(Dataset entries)
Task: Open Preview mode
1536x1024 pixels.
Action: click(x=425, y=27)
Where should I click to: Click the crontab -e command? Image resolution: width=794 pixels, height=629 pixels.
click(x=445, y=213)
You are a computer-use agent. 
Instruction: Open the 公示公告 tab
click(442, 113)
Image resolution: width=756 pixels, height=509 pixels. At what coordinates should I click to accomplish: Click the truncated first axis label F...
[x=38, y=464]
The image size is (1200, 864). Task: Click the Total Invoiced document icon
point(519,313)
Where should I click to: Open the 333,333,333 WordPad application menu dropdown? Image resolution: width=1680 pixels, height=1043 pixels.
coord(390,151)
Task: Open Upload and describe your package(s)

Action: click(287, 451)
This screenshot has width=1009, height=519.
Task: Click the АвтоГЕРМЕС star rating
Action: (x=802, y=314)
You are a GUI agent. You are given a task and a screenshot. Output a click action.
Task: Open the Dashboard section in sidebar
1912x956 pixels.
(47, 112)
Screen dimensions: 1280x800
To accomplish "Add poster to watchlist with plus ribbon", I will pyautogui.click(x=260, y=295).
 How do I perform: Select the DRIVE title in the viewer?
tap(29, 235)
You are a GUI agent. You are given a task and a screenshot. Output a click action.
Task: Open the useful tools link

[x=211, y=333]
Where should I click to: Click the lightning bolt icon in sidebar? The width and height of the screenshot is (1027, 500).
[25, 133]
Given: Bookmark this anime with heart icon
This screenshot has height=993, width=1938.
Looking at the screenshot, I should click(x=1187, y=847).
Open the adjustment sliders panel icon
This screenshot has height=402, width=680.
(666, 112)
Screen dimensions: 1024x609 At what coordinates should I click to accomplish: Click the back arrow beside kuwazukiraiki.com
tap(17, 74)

_TASK DETAILS_
Exactly how many lines of the records above contain "with"? Please state only the number.

_SOLUTION FOR THIS TASK_
2